The pinch-off syndrome is specifically associated with the SCV approach [54]. Due to the compression of an implantable port between the clavicle and the first rib, the pinch-off syndrome can result in mechanical compression and shearing forces on the catheter lines [55], which may lead to malfunction, damage, and even fracture of the catheter after material fatigue [56], with embolization in the lung vascular bed. Pinch-off syndrome serves as a warning prior to catheter fracture, a rare but serious complication [57]. We confirmed that compared with IJV, SCV was associated with more incidences of major mechanical complications and many (malfunction, damage and catheter fracture) may be due to pinch-off syndrome.

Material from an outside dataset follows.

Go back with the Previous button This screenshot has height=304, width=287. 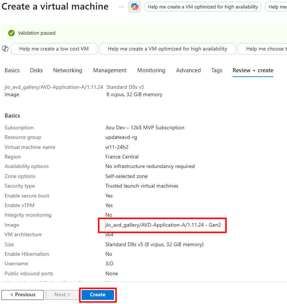click(x=23, y=295)
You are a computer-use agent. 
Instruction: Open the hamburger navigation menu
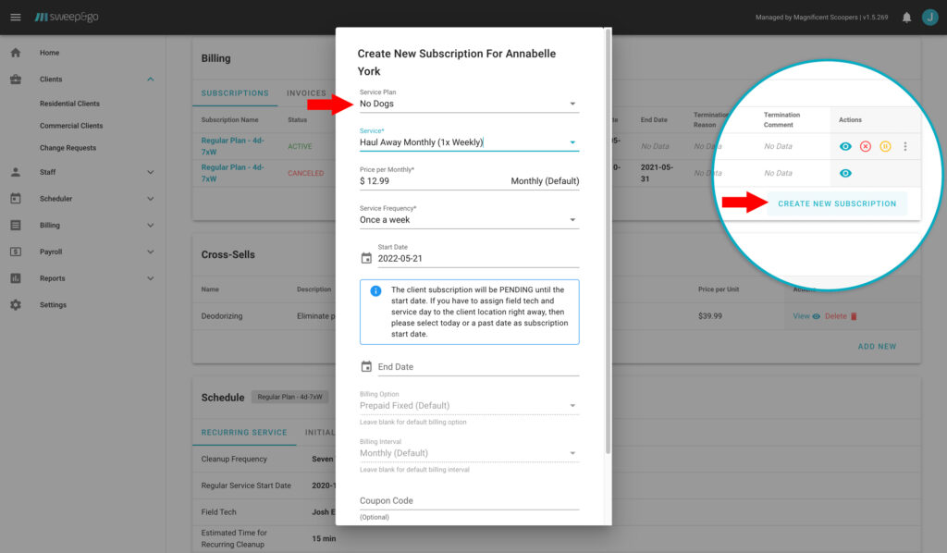(16, 16)
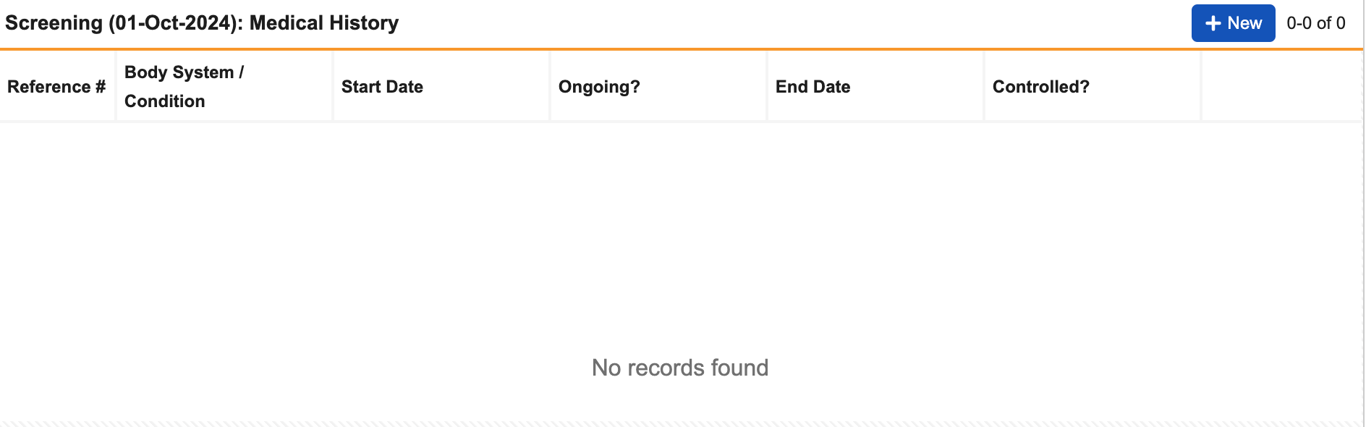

Our meta-analysis is unique and presents important implications for clinicians in that, to our knowledge, it is the first study to systematically summarize the association of venous access sites for percutaneous implantation of a TIVAD and long-term morbidity. We used a comprehensive search strategy and systematic review method, following the MOOSE guidelines and the PRISMA statement. We limited heterogeneity by including only studies with more than 180 days follow-up. Furthermore, we redefined the outcome of malfunction to cover all aspects of catheter malfunctioning, namely infusion and aspiration malfunction as well as a combination of both [29], thereby avoiding potential heterogeneity in the endpoint of malfunction. Moreover, heterogeneity was low to moderate in the analyses of all outcomes, suggesting that variations in findings are compatible with chance alone and not likely to be caused by genuine differences between studies [58].

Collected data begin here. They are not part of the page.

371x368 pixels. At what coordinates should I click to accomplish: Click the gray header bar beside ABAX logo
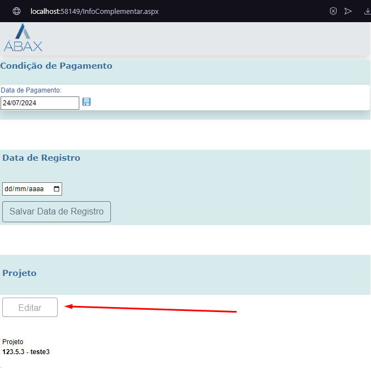(x=205, y=39)
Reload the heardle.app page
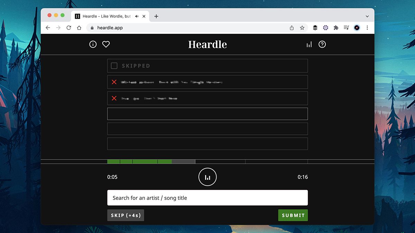The width and height of the screenshot is (415, 233). click(68, 28)
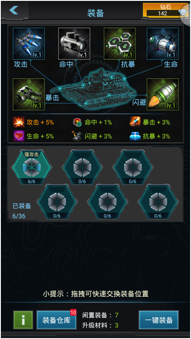191x339 pixels.
Task: Select the 0/6 hexagon next to 已装备
Action: 57,202
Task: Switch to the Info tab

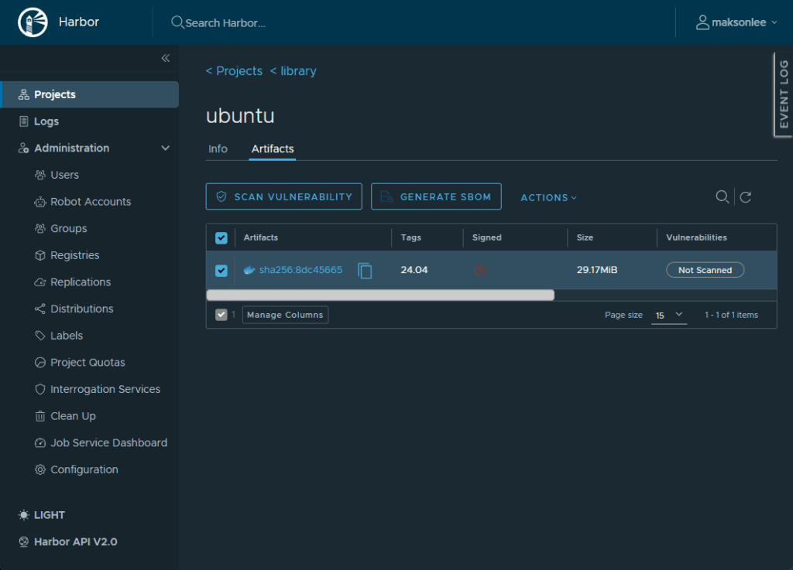Action: click(x=218, y=148)
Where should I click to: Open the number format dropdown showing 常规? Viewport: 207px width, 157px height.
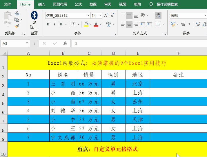pyautogui.click(x=188, y=16)
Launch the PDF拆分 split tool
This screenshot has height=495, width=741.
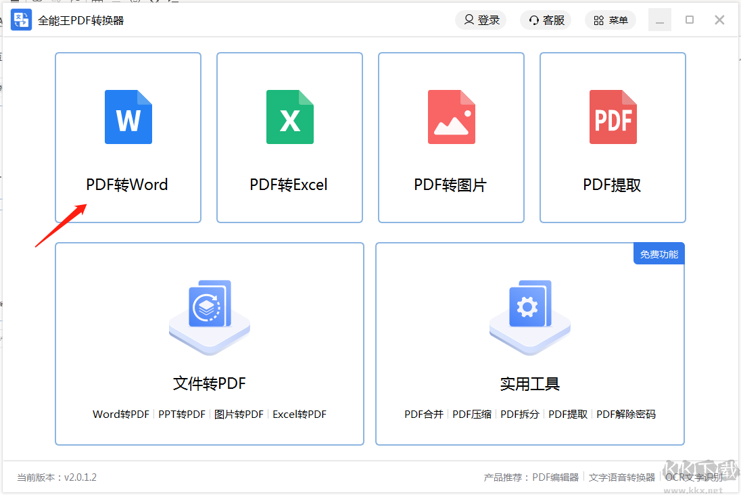click(520, 415)
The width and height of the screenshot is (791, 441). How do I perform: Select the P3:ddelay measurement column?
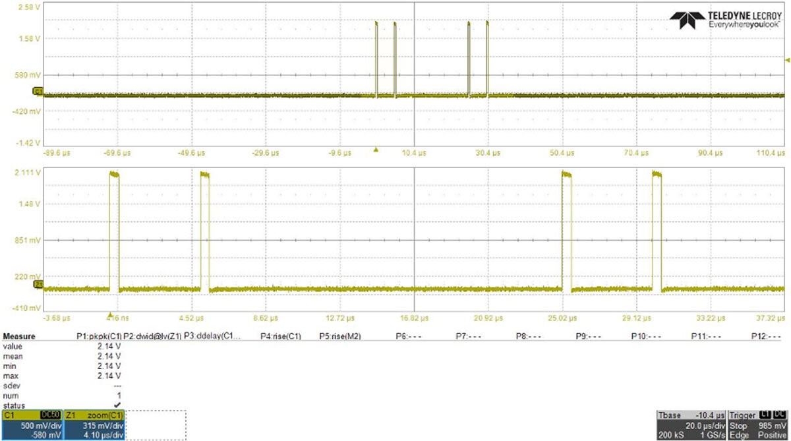click(x=212, y=336)
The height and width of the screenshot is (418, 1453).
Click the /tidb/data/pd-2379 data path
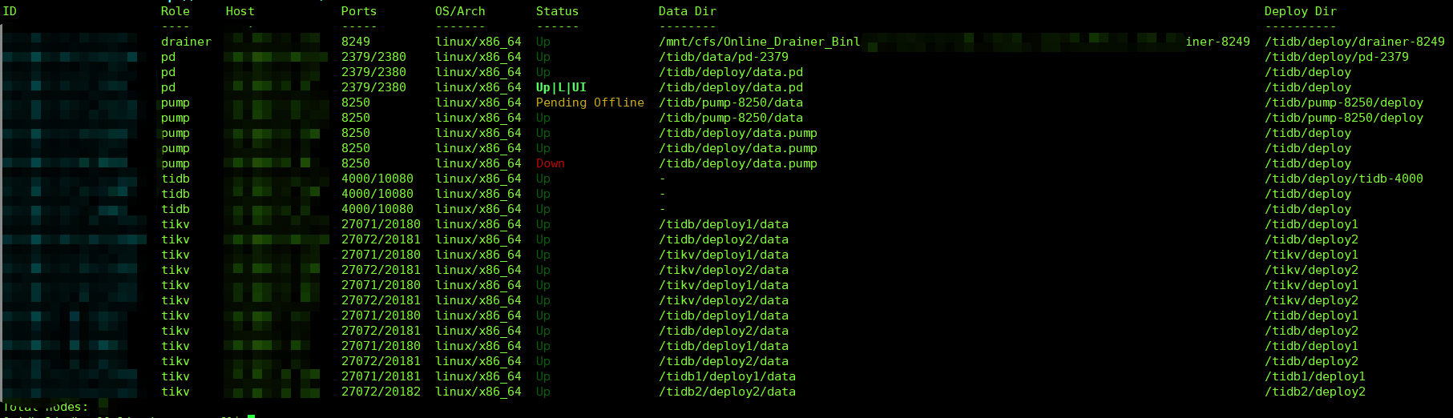(x=723, y=57)
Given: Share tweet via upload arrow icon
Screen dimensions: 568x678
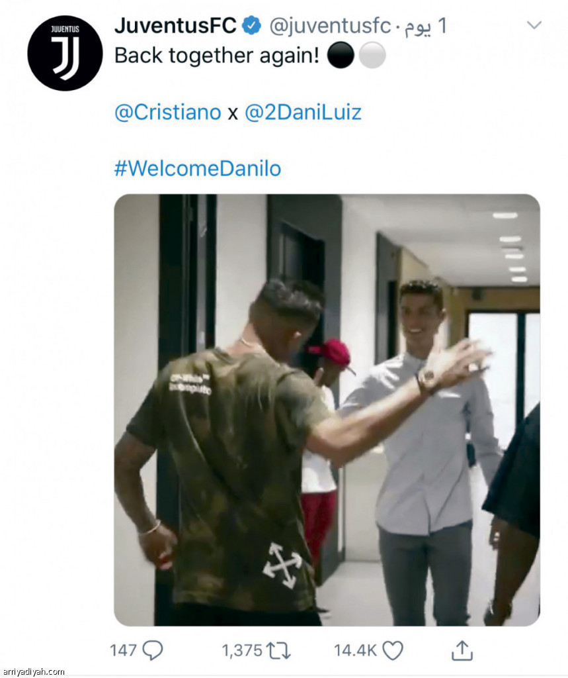Looking at the screenshot, I should point(462,651).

Our study has the following limitations. First, the majority of included studies were not RCTs and often presented a small sample size. They were carried out in hospitals with different protocols and likely different levels of physician expertise. Second, the definitions of endpoints such as TIVAD-related infections, catheter-related thrombotic complications, were not clearly described in some studies; however, studies were pooled irrespective of their definitions of these endpoints. The heterogeneity in endpoint reporting of the primary studies should be considered as a limitation. Third, in the subgroup analysis, ultrasound guidance diminished the advantage of IJV for the outcome of total major mechanical complications. However, this result should be interpreted with caution, because only one study was included in the subgroup of ultrasound guidance. Fourth, the implantation of a TIVAD can be performed by surgical venous cut-down technique and percutaneous approaches [43], and the results of our meta-analysis only apply to percutaneous approaches. Fifth, some definitions of mechanical complications (port rotation, port extrusion, hemorrhage, and extravasation) were not sufficiently described; these outcomes were included in the outcome of total major mechanical complications and were not individually pooled for meta-analysis. Sixth, because the raw data of the included studies were not available and both arms were comparable in terms of the follow-up period in each study, the results of the analysis did not take into account of the number of catheter days. However, as the cumulative risk of infectious, thrombotic, and mechanical complications increased with increasing catheter exposure, the complications might have been underestimated due to the relatively short follow-up period in some studies [31, 41].

Conclusions

In conclusion, in the present meta-analysis comparing the IJV and the SCV as a venous access site for percutaneous insertion of a TIVAD, we identified a better choice of the IJV in terms of the incidence of major mechanical complications (catheter dislocation and malfunction), but we did not find any statistically significant differences in TIVAD-related infections and thrombotic complications. Given the inherent limitations of the included studies, the findings from our study must be confirmed and updated in a large-scale and well-designed RCT with long-term follow-up.